■ **WHAT IS EXPECTED**:
Reproduce the passage below on SPSS variable types word for word, from start to finish.

■ **TEXT BLOCK**:
Example: Zip codes and phone numbers, although composed of numbers, would typically be treated as string variables because their values cannot be used meaningfully in calculations.
Example: Any written text is considered a string variable, including free-response answers to survey questions.
The next few variable types are all technically numeric, but indicate special formatting. If your data has been recorded in one of these formats, you must set the variable type appropriately so that SPSS can interpret the variables correctly. (For example, SPSS can not correctly use dates in calculations unless the variables are specifically defined as date variables.)
Numeric variables that include commas that delimit every three places (to the left of the decimals) and use a period to delimit decimals. SPSS will recognize these values as numeric even if they contain commas or use scientific notation.
Example: Thirty-thousand and one half: 30,000.50
Example: One million, two hundred thirty-four thousand, five hundred sixty-seven and eighty-nine hundredths: 1,234,567.89
Numeric variables that include periods that delimit every three places and use a comma to delimit decimals. SPSS will recognize these values as numeric even if they contain periods or use scientific notation.
Example: Thirty-thousand and one half: 30.000,50
Example: One million, two hundred thirty-four thousand, five hundred sixty-seven and eighty-nine hundredths:1.234.567,89
Note about comma versus dot notation: comma notation is standard in the United States. Oracle's International Language Environments Guide gives a list of countries and what form of notation is typically found in each.

(Click-target data)
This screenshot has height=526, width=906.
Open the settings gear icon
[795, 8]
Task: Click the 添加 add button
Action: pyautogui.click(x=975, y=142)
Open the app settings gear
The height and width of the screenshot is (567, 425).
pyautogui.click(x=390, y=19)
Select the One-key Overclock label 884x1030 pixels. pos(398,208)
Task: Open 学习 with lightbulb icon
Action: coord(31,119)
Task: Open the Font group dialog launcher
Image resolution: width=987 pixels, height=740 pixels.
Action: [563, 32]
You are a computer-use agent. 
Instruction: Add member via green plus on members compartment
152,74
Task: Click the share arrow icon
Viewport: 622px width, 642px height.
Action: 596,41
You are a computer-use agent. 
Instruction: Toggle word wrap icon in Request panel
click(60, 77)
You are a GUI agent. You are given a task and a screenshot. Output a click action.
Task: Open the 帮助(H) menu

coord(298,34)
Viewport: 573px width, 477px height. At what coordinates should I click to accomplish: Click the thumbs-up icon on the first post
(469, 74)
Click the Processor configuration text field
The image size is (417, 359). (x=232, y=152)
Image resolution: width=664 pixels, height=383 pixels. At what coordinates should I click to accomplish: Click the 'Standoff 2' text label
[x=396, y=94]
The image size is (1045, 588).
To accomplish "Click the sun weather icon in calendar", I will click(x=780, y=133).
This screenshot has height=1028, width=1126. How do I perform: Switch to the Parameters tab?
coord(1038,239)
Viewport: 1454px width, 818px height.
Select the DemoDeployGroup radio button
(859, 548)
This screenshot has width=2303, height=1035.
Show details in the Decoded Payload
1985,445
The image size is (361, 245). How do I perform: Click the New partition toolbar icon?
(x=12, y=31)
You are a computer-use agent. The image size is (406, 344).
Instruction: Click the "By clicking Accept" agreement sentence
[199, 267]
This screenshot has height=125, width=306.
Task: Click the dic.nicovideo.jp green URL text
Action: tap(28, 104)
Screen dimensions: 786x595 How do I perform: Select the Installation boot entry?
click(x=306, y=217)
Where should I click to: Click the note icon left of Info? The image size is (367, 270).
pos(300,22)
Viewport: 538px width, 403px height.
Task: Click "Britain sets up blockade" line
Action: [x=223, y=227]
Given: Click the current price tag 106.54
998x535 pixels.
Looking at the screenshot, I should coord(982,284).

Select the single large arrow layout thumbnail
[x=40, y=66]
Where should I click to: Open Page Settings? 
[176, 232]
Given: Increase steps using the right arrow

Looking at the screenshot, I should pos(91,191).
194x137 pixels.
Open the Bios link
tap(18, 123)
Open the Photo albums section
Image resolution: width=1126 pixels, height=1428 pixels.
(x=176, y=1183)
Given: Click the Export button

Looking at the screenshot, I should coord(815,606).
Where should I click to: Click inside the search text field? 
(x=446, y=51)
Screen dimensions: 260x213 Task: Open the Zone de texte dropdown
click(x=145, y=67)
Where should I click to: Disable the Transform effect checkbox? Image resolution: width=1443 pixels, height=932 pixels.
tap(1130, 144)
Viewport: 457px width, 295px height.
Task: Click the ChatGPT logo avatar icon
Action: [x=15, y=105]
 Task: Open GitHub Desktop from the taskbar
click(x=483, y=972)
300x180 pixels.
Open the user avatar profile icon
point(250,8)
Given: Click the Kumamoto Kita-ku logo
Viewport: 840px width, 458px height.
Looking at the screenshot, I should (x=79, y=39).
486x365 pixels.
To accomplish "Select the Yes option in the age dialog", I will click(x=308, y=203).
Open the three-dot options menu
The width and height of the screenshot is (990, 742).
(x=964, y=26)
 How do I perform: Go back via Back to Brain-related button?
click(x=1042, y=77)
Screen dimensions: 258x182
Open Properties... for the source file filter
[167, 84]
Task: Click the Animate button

■ **THE COMPLETED TASK**:
Example: Zip codes and phone numbers, although composed of numbers, would typically be treated as string variables because their values cannot be used meaningfully in calculations.
Example: Any written text is considered a string variable, including free-response answers to survey questions.
The next few variable types are all technically numeric, but indicate special formatting. If your data has been recorded in one of these formats, you must set the variable type appropriately so that SPSS can interpret the variables correctly. (For example, SPSS can not correctly use dates in calculations unless the variables are specifically defined as date variables.)
Numeric variables that include commas that delimit every three places (to the left of the decimals) and use a period to delimit decimals. SPSS will recognize these values as numeric even if they contain commas or use scientific notation.
Example: Thirty-thousand and one half: 30,000.50
Example: One million, two hundred thirty-four thousand, five hundred sixty-seven and eighty-nine hundredths: 1,234,567.89
Numeric variables that include periods that delimit every three places and use a comma to delimit decimals. SPSS will recognize these values as numeric even if they contain periods or use scientific notation.
Example: Thirty-thousand and one half: 30.000,50
Example: One million, two hundred thirty-four thousand, five hundred sixty-seven and eighty-nine hundredths:1.234.567,89
Note about comma versus dot notation: comma notation is standard in the United States. Oracle's International Language Environments Guide gives a list of countries and what form of notation is typically found in each.